Rewrite the section of the Shield Kyphoplasty System passage that opens with the words containing "Clinical Outcomes" and closes with "standard bipedicular approach.", replacing "multicenter" with "multi-site".
[SELECTED PASSAGE Boundary: Start]
Postoperatively, patients treated with the Shield Kyphoplasty System require the same care as given following standard vertebroplasty and kyphoplasty procedures. Potential complications are also similar to these procedures and include possible cement leakage, pulmonary embolus, neuropathy. and endplate fracture.

Clinical Outcomes

The clinical performance of the Shield Kyphoplasty System has been evaluated in a 1-year, multicenter, prospective, 2:1 randomized controlled study comparing pain relief, cement leakage rates, and leak locations for the Shield and conventional percutaneous vertebroplasty.4 The patient population for this study consisted of adults at least 50 years old with osteoporosis and painful benign vertebral compression fractures at one to three levels between T4 and L5. A total of 77 patients and 104 levels were treated, 49 patients (65 levels) with the Shield Kyphoplasty System and 28 patients (39 levels) with conventional vertebroplasty. The Shield procedure was performed using a unilateral transpedicular or extrapedicular approach, whereas the vertebroplasty procedure was performed using a standard bipedicular approach.

Pain was assessed using a 10-point visual analog scale (VAS) at 24 hours postoperatively, 3 months, and again at 1 year. To evaluate and compare cement leakage rates, plain radiographs (AP and lateral) and CT scans were obtained within 24 hours of the procedure. Cement leakage was assessed by the operating surgeon (radiographs) and an independent reviewer (CT images). The increased resolution of the CT images allowed small leaks to be identified that would have been overlooked on radiographic images. Cement leaks were classified as follows: Type B—through the basivertebral vein, Type C—through a cortical bone defect (including endplates), and Type S—through a segmental vein.5

Significant pain relief was achieved immediately following treatment with both the Shield Kyphoplasty System and conventional vertebroplasty, as shown in Figure 39-9. Mean preoperative pain scores were 8.31 ± 1.12 and 8.49 ± 1.18 for the Shield and vertebroplasty groups, respectively. The mean pain scores decreased by more than 6 points for both groups at 24 hours post-op, and pain relief was sustained during the 12 month follow-up period. The results of a single arm, two-year pilot study (20 patients) further demonstrate that long-term pain relief is achieved in patients treated with the Shield Kyphoplasty System, as shown in Figure 39-10.
[SELECTED PASSAGE Boundary: End]
[ENTRIES PROVIDED Boundary: Start]
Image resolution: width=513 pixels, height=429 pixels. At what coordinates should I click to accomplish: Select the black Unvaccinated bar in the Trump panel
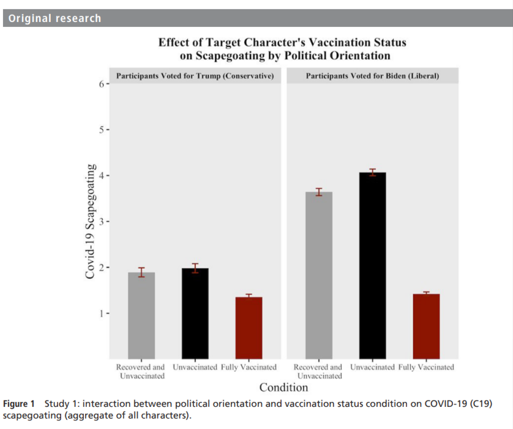coord(195,313)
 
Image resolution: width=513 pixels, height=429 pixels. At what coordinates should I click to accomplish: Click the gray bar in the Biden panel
coord(318,275)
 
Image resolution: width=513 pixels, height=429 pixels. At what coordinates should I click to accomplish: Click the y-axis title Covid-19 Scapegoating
coord(91,221)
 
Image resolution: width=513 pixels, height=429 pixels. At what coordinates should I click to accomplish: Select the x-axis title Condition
coord(283,387)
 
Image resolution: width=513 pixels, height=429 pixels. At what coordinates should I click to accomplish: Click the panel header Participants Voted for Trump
coord(195,76)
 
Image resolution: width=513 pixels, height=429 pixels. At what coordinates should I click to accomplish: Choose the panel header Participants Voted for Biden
coord(372,76)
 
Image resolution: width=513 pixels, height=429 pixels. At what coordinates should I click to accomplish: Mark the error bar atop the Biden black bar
coord(372,172)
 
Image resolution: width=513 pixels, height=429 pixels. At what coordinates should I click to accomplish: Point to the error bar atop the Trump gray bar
coord(141,272)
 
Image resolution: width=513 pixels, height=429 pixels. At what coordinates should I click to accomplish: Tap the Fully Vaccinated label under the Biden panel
coord(426,367)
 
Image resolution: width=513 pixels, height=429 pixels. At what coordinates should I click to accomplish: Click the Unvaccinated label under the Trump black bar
coord(195,367)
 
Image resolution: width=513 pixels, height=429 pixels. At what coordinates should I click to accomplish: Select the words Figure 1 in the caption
coord(19,404)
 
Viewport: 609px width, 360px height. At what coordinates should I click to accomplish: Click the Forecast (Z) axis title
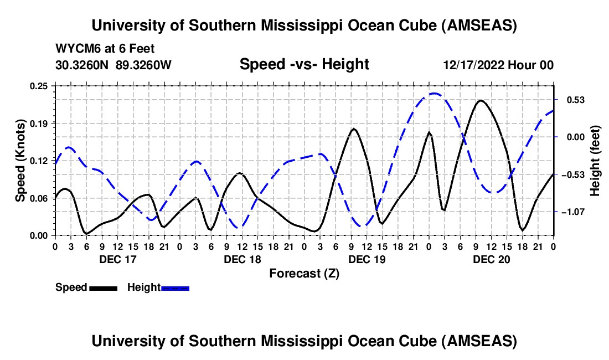click(x=304, y=273)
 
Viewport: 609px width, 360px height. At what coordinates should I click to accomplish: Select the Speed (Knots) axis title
click(x=20, y=161)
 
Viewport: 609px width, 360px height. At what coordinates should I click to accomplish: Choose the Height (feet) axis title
click(x=595, y=161)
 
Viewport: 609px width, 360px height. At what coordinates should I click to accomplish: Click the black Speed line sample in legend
click(x=103, y=288)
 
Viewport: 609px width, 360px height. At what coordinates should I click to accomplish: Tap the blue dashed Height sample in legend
click(x=176, y=288)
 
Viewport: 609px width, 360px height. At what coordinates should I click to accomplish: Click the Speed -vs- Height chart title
click(x=304, y=65)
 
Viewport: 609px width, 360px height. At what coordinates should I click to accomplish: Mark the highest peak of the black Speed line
click(x=481, y=101)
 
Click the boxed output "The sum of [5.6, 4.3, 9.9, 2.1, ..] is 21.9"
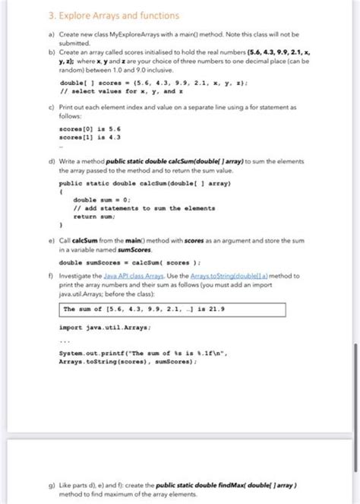coord(172,309)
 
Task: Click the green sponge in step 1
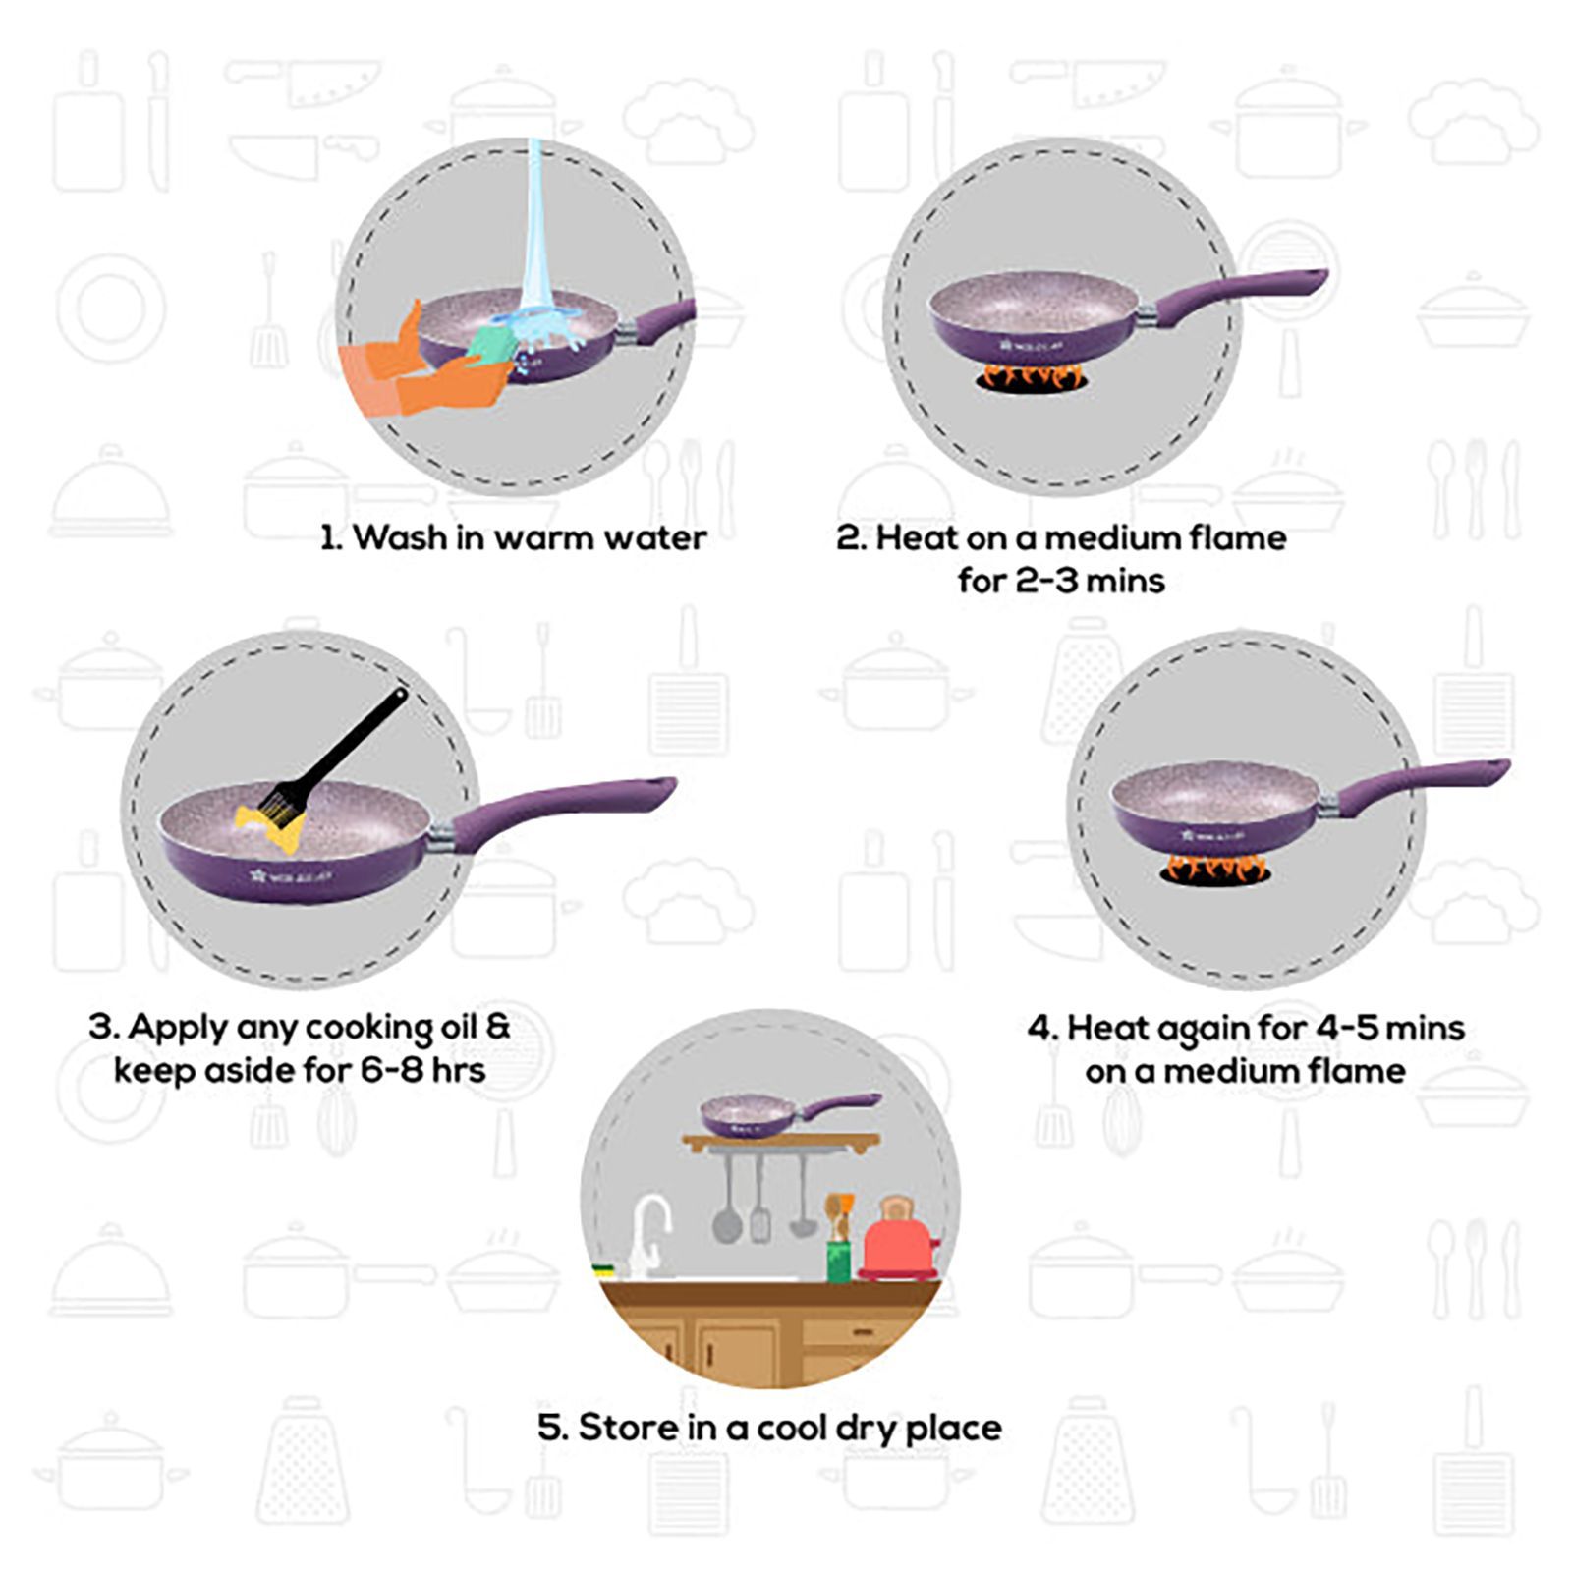pos(488,343)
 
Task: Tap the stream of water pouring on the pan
pos(535,226)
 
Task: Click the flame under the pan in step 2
pos(1032,376)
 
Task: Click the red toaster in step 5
pos(896,1243)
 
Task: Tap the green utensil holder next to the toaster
pos(838,1261)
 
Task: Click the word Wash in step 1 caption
pos(399,537)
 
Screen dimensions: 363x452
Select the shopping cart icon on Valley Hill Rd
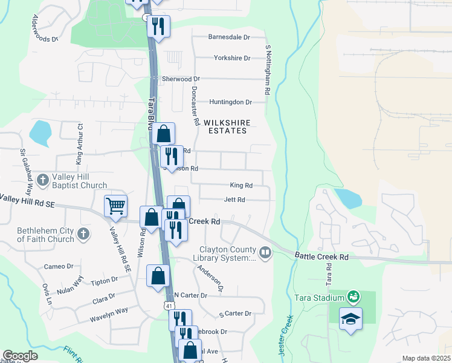115,206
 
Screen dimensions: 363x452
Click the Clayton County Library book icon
265,252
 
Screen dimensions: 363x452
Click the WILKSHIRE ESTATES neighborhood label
227,126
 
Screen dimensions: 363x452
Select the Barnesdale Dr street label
229,37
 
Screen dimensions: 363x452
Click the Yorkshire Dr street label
232,58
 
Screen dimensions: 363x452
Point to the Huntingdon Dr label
230,102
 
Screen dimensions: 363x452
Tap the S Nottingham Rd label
266,70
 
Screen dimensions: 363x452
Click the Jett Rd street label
234,200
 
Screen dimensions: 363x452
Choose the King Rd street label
241,185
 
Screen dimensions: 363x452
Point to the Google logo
20,356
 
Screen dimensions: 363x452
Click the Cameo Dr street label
59,266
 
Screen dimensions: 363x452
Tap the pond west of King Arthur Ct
40,132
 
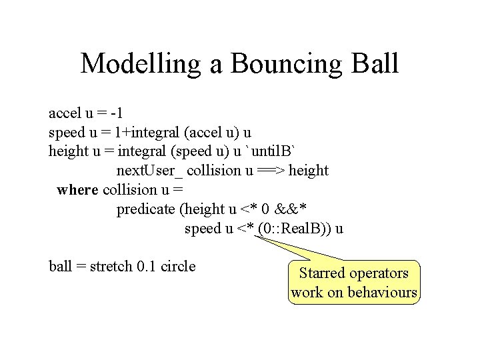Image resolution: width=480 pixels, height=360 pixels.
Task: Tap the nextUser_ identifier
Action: pyautogui.click(x=151, y=171)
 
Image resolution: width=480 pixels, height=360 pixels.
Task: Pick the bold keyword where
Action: pyautogui.click(x=77, y=190)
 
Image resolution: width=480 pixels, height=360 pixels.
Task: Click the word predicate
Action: pyautogui.click(x=146, y=209)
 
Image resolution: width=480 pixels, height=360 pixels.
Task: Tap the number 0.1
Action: pyautogui.click(x=145, y=267)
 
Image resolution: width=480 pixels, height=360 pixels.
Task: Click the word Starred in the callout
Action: pyautogui.click(x=323, y=273)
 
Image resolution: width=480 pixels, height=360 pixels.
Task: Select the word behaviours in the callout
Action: pyautogui.click(x=383, y=293)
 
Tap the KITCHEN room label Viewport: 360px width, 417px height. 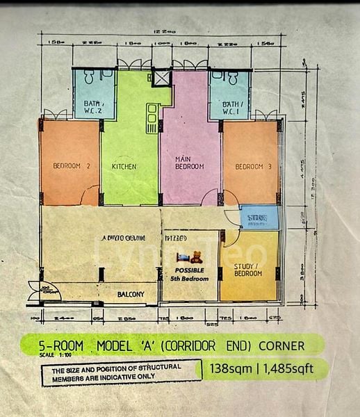(124, 167)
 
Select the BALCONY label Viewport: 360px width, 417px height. (131, 295)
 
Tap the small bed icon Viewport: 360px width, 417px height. (183, 257)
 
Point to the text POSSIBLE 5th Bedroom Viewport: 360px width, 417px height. (190, 274)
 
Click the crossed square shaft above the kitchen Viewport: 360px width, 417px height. (162, 77)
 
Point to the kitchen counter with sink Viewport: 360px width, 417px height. (150, 117)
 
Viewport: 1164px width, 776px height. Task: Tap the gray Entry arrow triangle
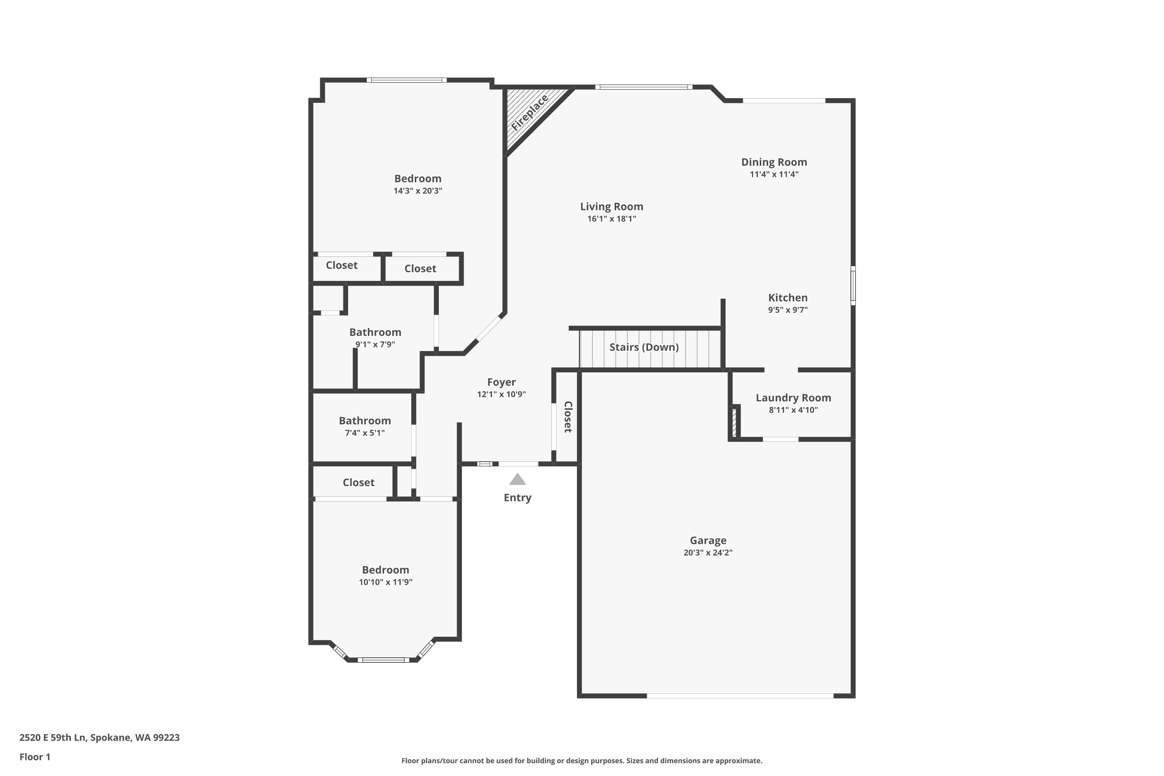517,480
[ENTRIES PROVIDED Boundary: End]
EXERCISE RESULT:
Clinical Outcomes

The clinical performance of the Shield Kyphoplasty System has been evaluated in a 1-year, multi-site, prospective, 2:1 randomized controlled study comparing pain relief, cement leakage rates, and leak locations for the Shield and conventional percutaneous vertebroplasty.4 The patient population for this study consisted of adults at least 50 years old with osteoporosis and painful benign vertebral compression fractures at one to three levels between T4 and L5. A total of 77 patients and 104 levels were treated, 49 patients (65 levels) with the Shield Kyphoplasty System and 28 patients (39 levels) with conventional vertebroplasty. The Shield procedure was performed using a unilateral transpedicular or extrapedicular approach, whereas the vertebroplasty procedure was performed using a standard bipedicular approach.